Where's Osama run off to? Did he miraculously escape from the cave complex near the Pakistani border into that country? Hmm...he's got some friends there, but the area is rife with Pakistani army helicopter patrols, anti-Taliban Eastern Alliance forces, and of course American troops picking over every rock for the leader of the former Al-Qu'eda. Likely? Not really. According to these Iranian sources, Osama bin Laden was last seen leaving Jalalabad, heading west (away from Pakistan) in the general direction of Kandahar, on the day Kabul fell to the Northern Alliance. The Mullah Omar, in charge of the Taliban, held a large meeting describing his plan to give up Kandahar and scatter into the hills, and it was assumed that bin Laden was in or near Kandahar at the time. (Omar is indeed in the mountains north of Kandahar still.)

The Iranians report that bin Laden received an invitation to take shelter with the Mujahedeen-e Khalq (MEK), a leftist Islamic insurgent group camped across the Afghan border in Iran. Without going into a boring history lesson, the original 1979 revolution in Iran was composed of two groups, the conservative Muslims led by Khomenei, and the radical leftists. After the Shah left, the religious groups gradually pushed the leftists out of power; the Hezbollah-e (Party of God) against the Fedayeen, who had fought for years against the Shah as the enforcement arm of the Communist Tudeh Party. The Fedayeen made their last stand by occupying the American Embassy in November 1979, but in June 1981 went into exile in France after President Bani-Sadr was dismissed by Khomenei, who stamped out all political opposition when Iraq invaded the revolution-weakened Iran in 1980. The MEK became the umbrella group of disaffected Iranian leftists, taking up numerous camps in southern Iraq during that terrible war.

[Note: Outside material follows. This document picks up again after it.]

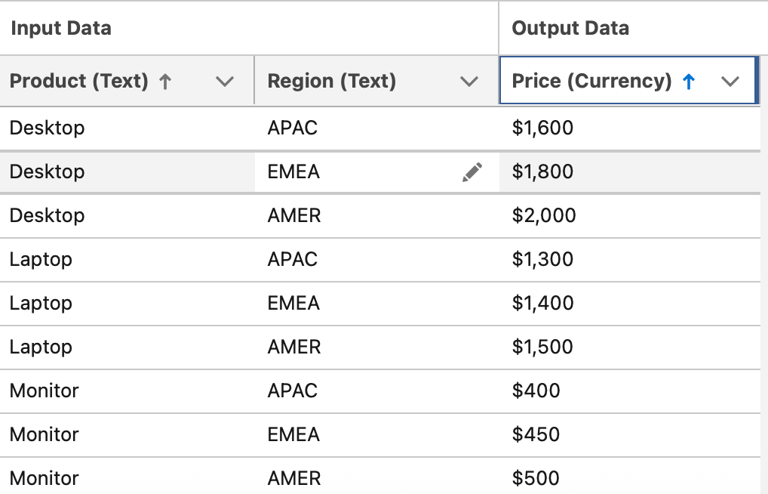Click the Product column sort arrow icon
This screenshot has height=494, width=768.
coord(166,82)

For more information on MEK, take a look at these web sites:
http://sun00781.dn.net/irp/world/para/mek.htm
http://www.ict.org.il/inter_ter/orgdet.cfm?orgid=24

MEK has carried out significant attacks on the Iranian government, including coordinated attacks on their foreign embassies, blown up pipelines, and recent bombings and assassinations within Tehran itself. Among their scattered camps are some in Baluchistan, the extreme southwestern part of Iran, which borders Pakistan and...Afghanistan. The MEK has fomented revolution here among the minority Sunni Muslims. It may also have been MEK who encouraged the Taliban to execute 10 Iranian diplomats and journalists when they first occupied Mazer-e Sharif in 1998.

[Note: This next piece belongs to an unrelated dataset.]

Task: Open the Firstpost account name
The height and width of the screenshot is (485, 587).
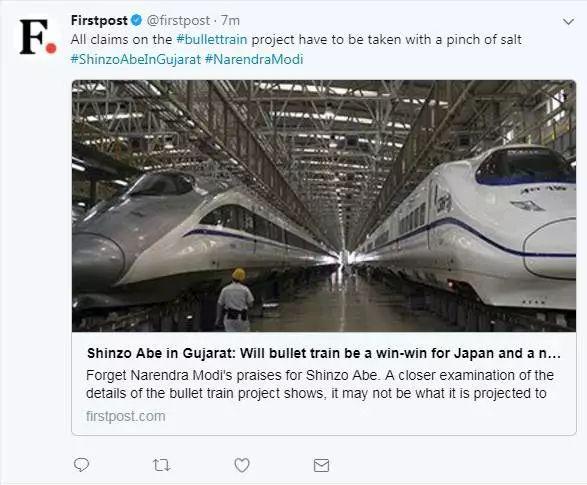Action: pyautogui.click(x=99, y=21)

Bin Laden in Iran? If this sounds unreasonable, consider that Iran, while very unfriendly to bin Laden, is also no friend of the United States, so he wouldn't have to worry about any bounty hunting Americans, Pakistanis, local Afghan militias etc...just the Iranian Army, which apparently has little control in the MEK areas of Baluchistan; the area is a vast wasteland, which nearly destroyed the remnants of Alexander the Great's force retreating from India, a perfect place to hide. It also has a significant coastline, open to the Gulf of Oman...only a few hundred kilometres by dhow to Al-Qu'eda supporters in the United Arab Emirates, Oman, or Saudi Arabia. It also would seem a more natural direction for bin Laden to go in, away from American and Northern Alliance forces, not directly towards them (i.e. Jalalabad). If true it also gives us another reason to normalize relations with Iran, a country of 65 million people who are struggling to maintain sovereignty without the support of the U.S., Russia, China, etc.